══ Data provided

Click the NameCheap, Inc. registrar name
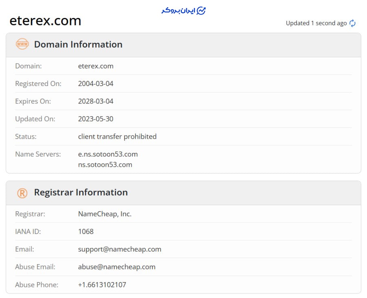Viewport: 367px width, 298px height. 105,214
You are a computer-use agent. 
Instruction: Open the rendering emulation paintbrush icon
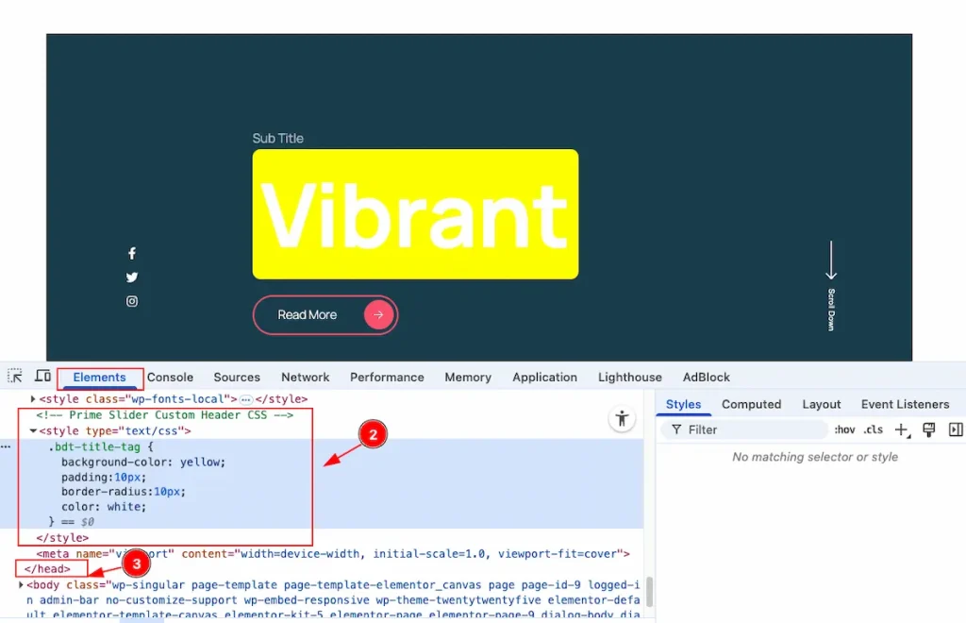pos(928,429)
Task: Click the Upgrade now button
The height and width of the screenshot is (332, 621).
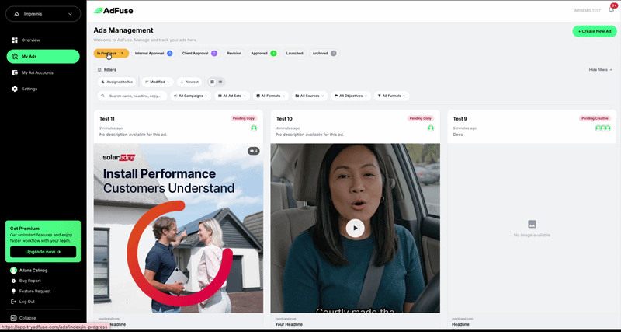Action: click(43, 252)
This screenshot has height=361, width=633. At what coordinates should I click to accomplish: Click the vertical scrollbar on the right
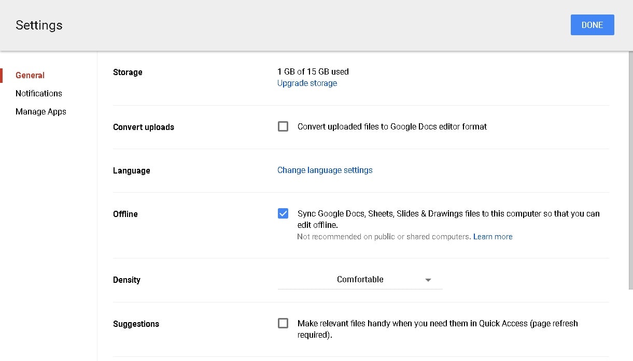pos(630,171)
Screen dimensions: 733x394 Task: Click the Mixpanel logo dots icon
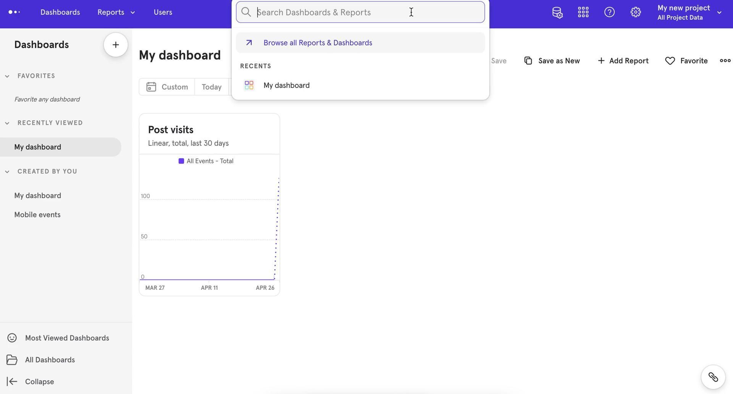[x=14, y=12]
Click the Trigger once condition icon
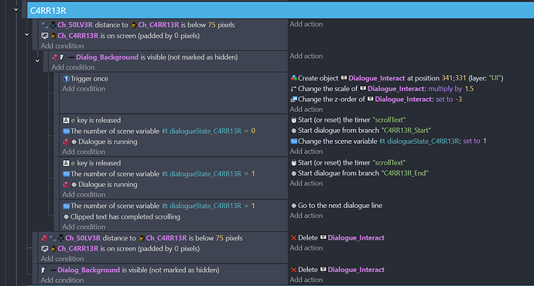 tap(66, 79)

════

#### [Exercise aim]
Quote all the records verbatim, dropping any pictures from your copy.

#### [Answer space]
Click the NameCheap, Inc. registrar name
Viewport: 367px width, 298px height. 105,214
You are a computer-use agent. 
Instruction: Open the rendering emulation paintbrush icon
pos(928,429)
Task: Click the Upgrade now button
The height and width of the screenshot is (332, 621).
Action: click(43, 252)
This screenshot has height=361, width=633. At what coordinates should I click to accomplish: Click the vertical scrollbar on the right
pos(630,171)
Screen dimensions: 733x394 Task: Click the Mixpanel logo dots icon
[x=14, y=12]
Click the Trigger once condition icon
 tap(66, 79)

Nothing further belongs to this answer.